Fix pushed in bac41b4 and will be in the next release. Seems to be correctly downloading bliss-bind as a dependency on x64 Windows GitHub runners.

@ClaudMor Until the next release you can manually install bliss-bind (pip install -U bliss-bind) as a workaround.

ClaudMor commented 3 weeks ago

I confirm that the error above no longer happens after your fix.

@arashbm if it still useful, here's what your command returns:

PS C:\Users\claud> python -c "import sys, platform; print(sys.platform, platform.machine())"
win32 AMD64

I couldn't find the bliss_bind package on PyPi because on the documentation it is listed as bliss_blind (link).

arashbm commented 3 weeks ago

Thanks for verifying.
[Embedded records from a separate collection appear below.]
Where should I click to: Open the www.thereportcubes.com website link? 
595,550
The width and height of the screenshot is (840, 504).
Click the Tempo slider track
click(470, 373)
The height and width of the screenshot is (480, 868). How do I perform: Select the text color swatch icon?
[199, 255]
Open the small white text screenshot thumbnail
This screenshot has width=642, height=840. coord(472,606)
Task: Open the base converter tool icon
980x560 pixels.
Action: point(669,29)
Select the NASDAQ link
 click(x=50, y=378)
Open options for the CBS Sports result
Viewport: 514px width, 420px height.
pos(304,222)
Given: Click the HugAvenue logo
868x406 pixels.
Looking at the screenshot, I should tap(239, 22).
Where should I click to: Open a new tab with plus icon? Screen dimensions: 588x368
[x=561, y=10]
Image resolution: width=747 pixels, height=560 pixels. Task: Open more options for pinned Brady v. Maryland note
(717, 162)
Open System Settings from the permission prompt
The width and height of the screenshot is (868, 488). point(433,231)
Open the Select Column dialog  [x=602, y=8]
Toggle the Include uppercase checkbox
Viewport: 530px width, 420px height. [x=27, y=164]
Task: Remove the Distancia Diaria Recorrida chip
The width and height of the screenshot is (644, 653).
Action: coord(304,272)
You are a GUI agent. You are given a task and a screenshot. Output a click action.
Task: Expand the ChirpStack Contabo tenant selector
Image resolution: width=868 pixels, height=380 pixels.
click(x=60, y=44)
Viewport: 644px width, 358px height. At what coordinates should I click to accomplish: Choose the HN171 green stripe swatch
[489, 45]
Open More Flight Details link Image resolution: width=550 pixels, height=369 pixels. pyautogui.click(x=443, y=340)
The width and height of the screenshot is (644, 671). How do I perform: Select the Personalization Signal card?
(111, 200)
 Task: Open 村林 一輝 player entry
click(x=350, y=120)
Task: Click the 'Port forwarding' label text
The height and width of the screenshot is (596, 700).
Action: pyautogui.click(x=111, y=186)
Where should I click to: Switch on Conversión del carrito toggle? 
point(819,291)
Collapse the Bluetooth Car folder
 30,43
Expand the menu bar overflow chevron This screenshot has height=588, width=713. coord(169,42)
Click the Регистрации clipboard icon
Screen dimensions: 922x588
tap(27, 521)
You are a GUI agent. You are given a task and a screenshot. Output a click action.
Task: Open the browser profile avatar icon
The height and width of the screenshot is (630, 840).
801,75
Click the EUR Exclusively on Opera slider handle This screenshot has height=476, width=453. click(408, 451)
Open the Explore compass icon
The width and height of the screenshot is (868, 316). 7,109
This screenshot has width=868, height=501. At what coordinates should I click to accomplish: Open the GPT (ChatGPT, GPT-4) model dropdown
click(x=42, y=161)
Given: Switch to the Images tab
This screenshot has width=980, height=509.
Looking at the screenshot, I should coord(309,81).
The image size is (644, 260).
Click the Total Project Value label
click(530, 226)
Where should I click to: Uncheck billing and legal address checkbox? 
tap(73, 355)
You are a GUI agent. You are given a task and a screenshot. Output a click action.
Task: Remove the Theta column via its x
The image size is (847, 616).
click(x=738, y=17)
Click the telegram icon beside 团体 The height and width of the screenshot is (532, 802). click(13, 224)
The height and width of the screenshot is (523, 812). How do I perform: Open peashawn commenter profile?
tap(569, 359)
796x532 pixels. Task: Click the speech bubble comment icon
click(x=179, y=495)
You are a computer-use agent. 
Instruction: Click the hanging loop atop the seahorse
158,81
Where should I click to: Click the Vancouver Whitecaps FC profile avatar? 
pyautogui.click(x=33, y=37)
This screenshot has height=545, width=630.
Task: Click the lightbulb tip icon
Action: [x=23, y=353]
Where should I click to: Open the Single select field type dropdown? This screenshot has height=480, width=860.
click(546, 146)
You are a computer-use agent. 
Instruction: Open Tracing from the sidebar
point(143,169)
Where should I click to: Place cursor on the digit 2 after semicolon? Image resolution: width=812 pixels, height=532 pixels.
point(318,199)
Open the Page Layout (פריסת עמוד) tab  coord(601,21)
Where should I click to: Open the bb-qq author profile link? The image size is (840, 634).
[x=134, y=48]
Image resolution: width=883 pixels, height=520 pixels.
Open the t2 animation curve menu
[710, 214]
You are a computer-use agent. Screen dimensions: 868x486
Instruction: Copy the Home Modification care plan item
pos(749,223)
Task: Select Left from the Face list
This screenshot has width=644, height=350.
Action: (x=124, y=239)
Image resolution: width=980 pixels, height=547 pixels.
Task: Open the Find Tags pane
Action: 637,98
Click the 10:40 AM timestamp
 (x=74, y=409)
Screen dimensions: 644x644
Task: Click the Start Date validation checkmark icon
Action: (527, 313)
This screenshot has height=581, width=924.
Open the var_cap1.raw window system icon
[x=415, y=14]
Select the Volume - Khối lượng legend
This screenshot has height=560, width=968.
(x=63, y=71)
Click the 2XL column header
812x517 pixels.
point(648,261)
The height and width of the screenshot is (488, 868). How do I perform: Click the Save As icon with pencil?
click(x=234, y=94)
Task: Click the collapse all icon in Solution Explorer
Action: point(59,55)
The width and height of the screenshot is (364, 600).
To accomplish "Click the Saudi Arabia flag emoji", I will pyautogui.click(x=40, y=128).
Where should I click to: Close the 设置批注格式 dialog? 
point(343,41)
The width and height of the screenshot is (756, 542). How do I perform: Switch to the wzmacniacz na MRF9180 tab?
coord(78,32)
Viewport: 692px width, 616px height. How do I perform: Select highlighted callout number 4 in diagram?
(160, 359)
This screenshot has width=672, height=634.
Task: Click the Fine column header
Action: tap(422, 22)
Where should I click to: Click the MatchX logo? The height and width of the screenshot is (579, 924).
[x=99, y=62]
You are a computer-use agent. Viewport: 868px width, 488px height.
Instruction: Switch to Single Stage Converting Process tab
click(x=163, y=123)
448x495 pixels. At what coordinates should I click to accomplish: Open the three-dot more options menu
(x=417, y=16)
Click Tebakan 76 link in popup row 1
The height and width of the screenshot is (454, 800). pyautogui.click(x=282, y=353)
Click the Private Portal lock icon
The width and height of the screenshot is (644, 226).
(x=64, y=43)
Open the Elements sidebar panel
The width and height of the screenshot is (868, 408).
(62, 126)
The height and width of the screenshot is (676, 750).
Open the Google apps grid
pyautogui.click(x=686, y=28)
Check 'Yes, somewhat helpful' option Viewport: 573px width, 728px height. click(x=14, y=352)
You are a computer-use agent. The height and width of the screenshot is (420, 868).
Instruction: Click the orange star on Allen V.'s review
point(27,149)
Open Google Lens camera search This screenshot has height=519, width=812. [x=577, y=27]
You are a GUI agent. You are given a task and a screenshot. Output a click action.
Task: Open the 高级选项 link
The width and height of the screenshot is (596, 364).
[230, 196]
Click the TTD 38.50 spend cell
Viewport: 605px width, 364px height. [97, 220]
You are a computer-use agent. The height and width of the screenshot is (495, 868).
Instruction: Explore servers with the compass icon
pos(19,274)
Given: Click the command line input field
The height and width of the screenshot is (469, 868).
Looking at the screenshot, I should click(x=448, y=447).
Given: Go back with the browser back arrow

This also confirms that we fixed the correct issue

I couldn't find the bliss_bind package on PyPi because on the documentation it is listed as bliss_blind (link).

Understandable. As far as Python is concerned, both options should point to the same thing. You should be able to pip install the underscore one and it should still work. PyPI normalizes names to the hyphen version and that's what is used in the package name and anywhere we refer to the package.

But since you can't easily import a module with a hyphen in it, in code we used the underscore version to refer to the module offered by that package.

At least that has been the goal. I'll check to make sure if it is consistent.